# Comic book printing plate



## digginfool (Oct 2, 2006)

Dug this up in Northampton, Mass.  At first, I thought it was a rubber floor mat, but closer inspection proved otherwise.  It is a comic book printing plate titled, "SPEEDY RABBIT."   It is a reverse image of the cover. It is roughly from 1963.  I believe it is one-of-a kind,therefore maybe valuable.  Any idea what it may be worth?  Or any idea of any comic-geek websites?


----------



## wvhillbilly (Oct 2, 2006)

Wow Id love to find something like that[]


----------



## digginfool (Oct 2, 2006)

I bought the comic book itself from ebay.  It was obviously a time when chasing animals with bats was still politically correct.


----------



## Niko (Oct 3, 2006)

Wow what a great find!
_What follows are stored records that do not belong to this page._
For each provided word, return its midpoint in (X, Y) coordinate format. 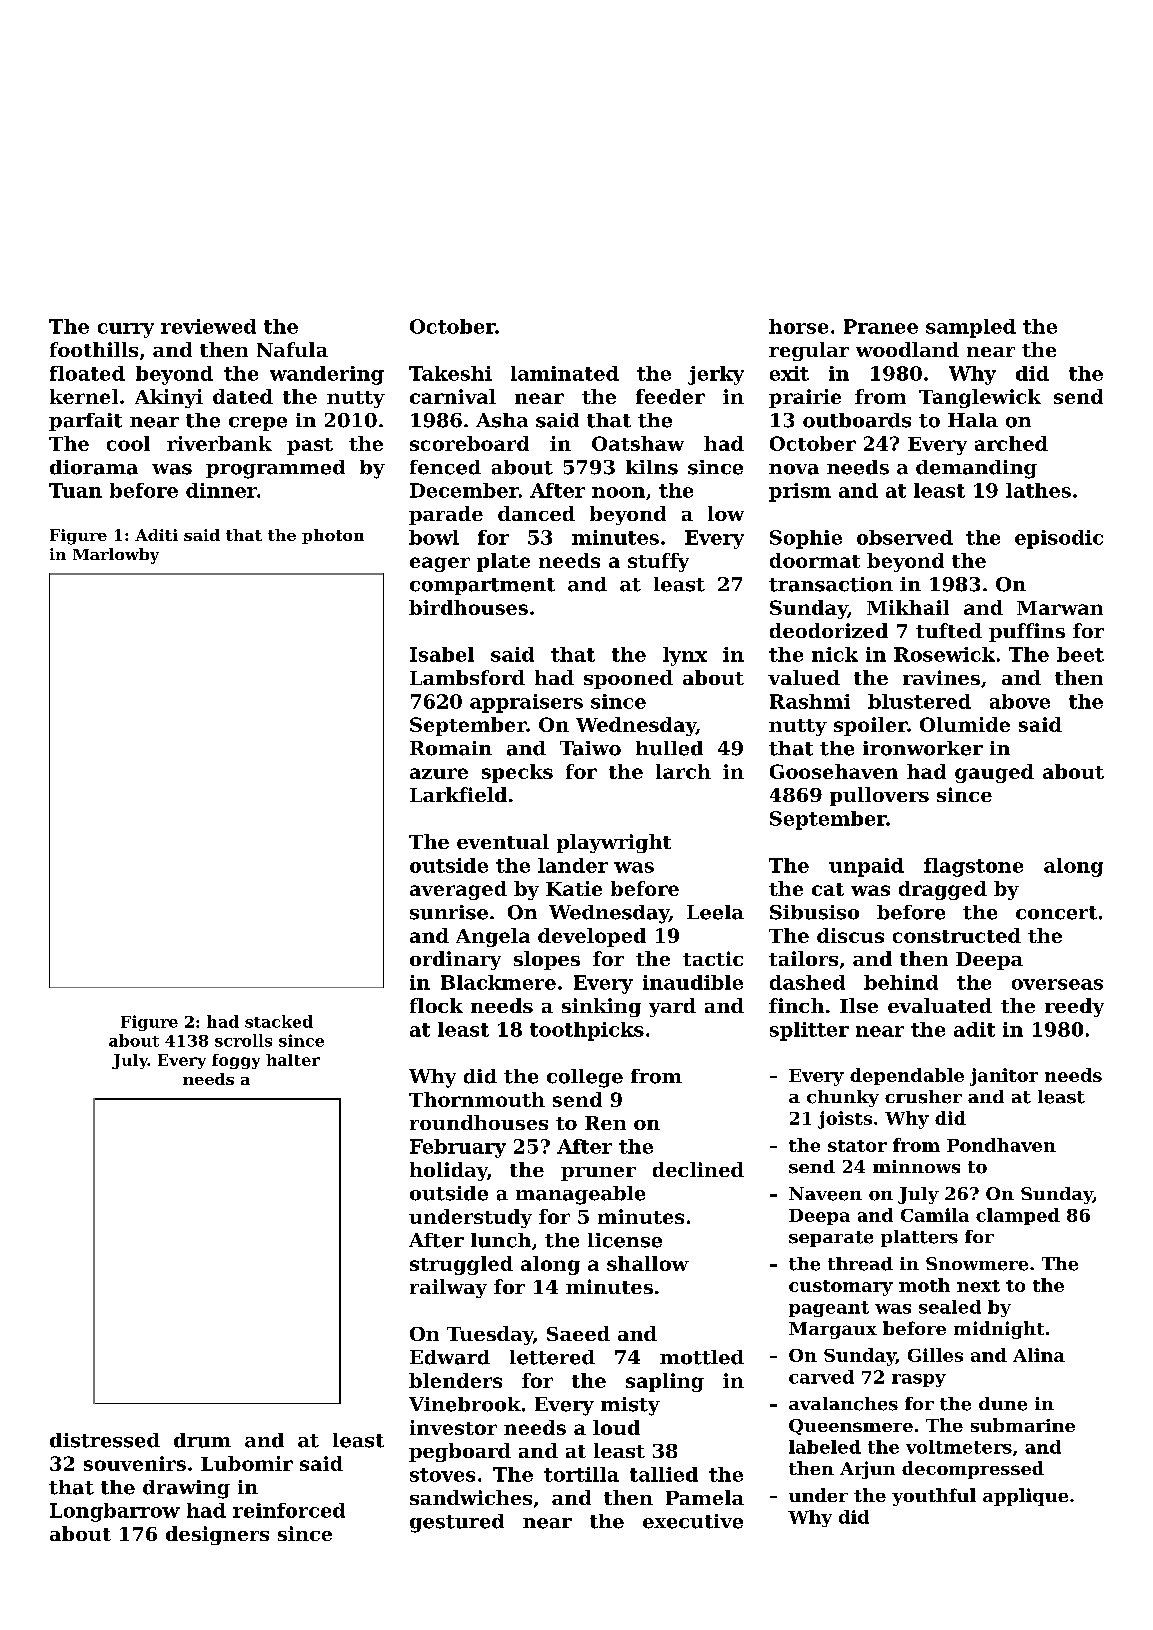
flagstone (973, 867)
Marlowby (116, 556)
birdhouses (468, 607)
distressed (105, 1440)
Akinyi (169, 398)
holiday (448, 1171)
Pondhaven (1001, 1145)
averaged (458, 890)
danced (536, 513)
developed (592, 937)
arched (1011, 443)
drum (202, 1440)
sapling (665, 1382)
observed (905, 537)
Keep up the good digging


----------



## Steve in MA (Oct 5, 2006)

I love timed out sessions.  ok, long story short, Not much collector's interest in the book = not much interest in the plate.  Superman or Spider-man, you are talking some good cash, but my guess would be $25-50.  There was a comic book musuem in Northampton created by one of the creators of the Teenage Mutant Ninja Turtles, but it closed a few years ago.  If you wanted to sell it, framing it with the issue might increase value to $100+, but most of that money is in the frame.  www.gdcomics.com is a dealer in Easthampton that has been in business for years that I know of through reputation.  www.thatse.com has also een there for years, I've had dealings with them, and they are top-notch.  They might be able to give you a better idea.  Sometimes small editorial cartoon plates are turned up by metal detectors, butI haven't found any yet, nice find!!


----------